_Assigned task_.
With pictures left out, set down exactly the lines that begin at the one containing "Image resolution: width=800" and end with the last line of the entries below.

(Saved data entries)
---
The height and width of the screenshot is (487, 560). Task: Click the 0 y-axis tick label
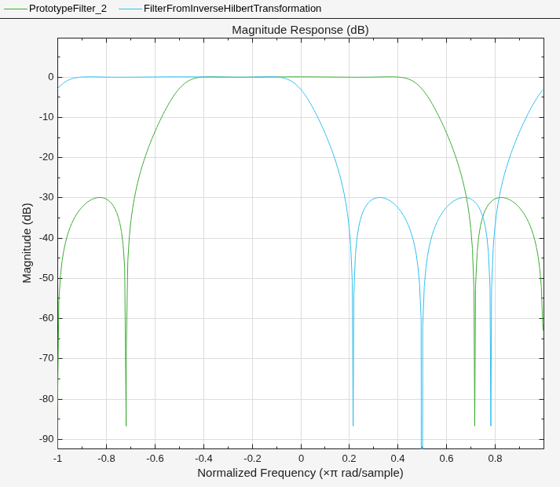(x=51, y=77)
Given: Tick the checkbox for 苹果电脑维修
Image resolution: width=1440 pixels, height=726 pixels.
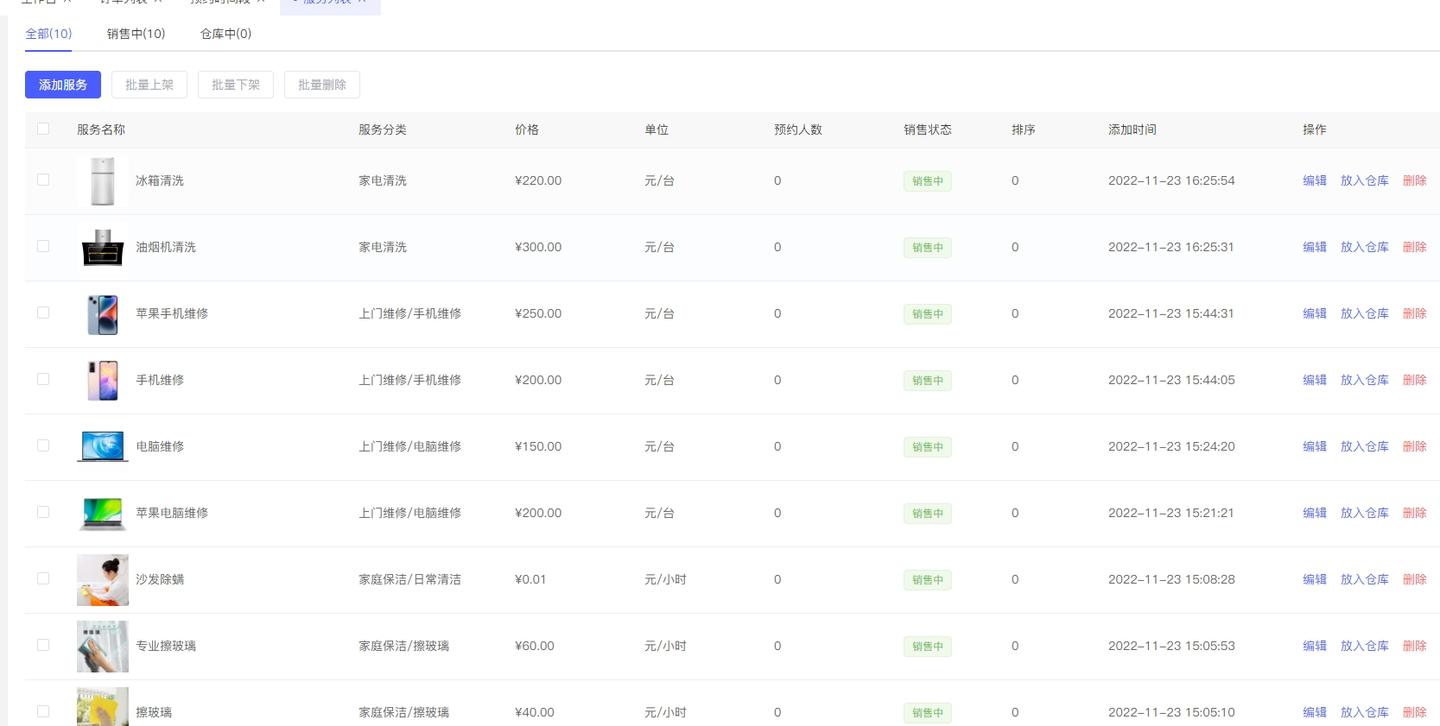Looking at the screenshot, I should coord(43,512).
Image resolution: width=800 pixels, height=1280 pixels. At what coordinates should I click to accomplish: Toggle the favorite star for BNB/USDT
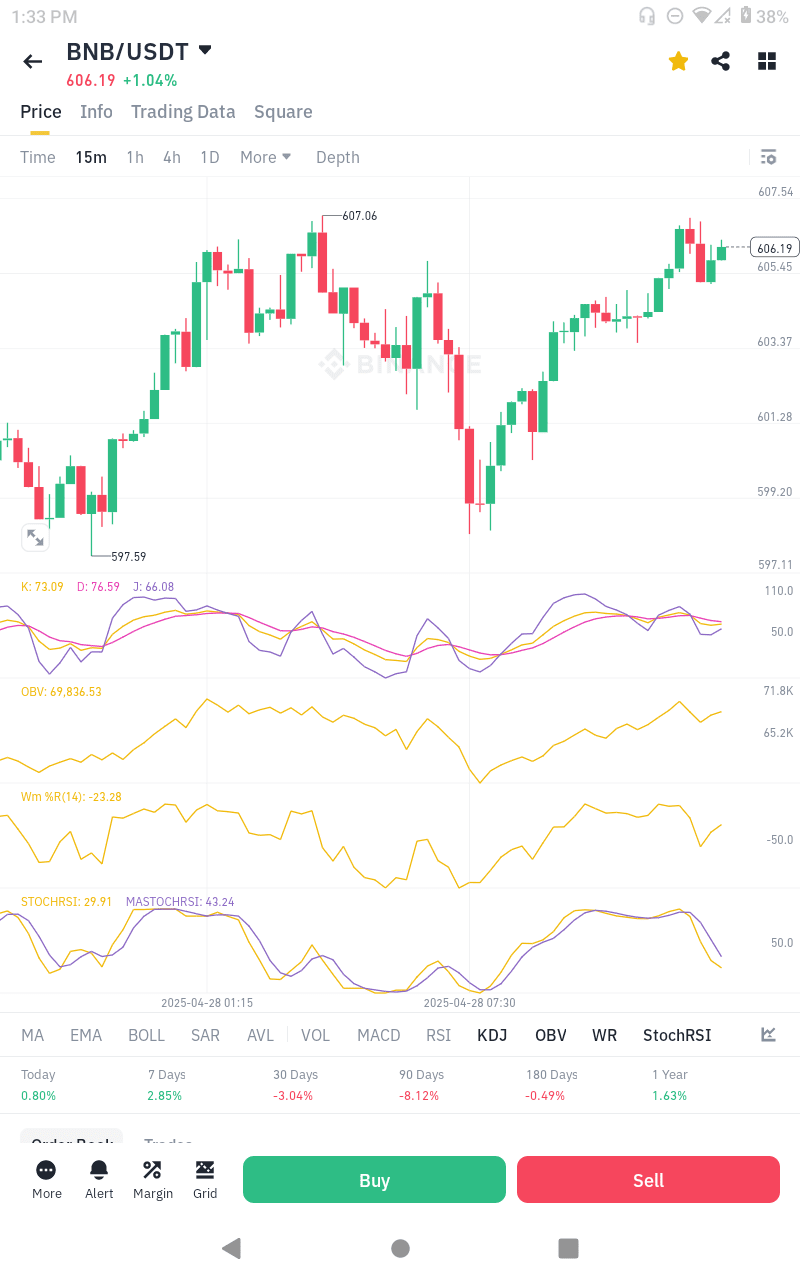point(678,62)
---
_Exercise result_.
Image resolution: width=800 pixels, height=1280 pixels. At what coordinates should I click to accomplish: Toggle the favorite star for BNB/USDT
point(678,62)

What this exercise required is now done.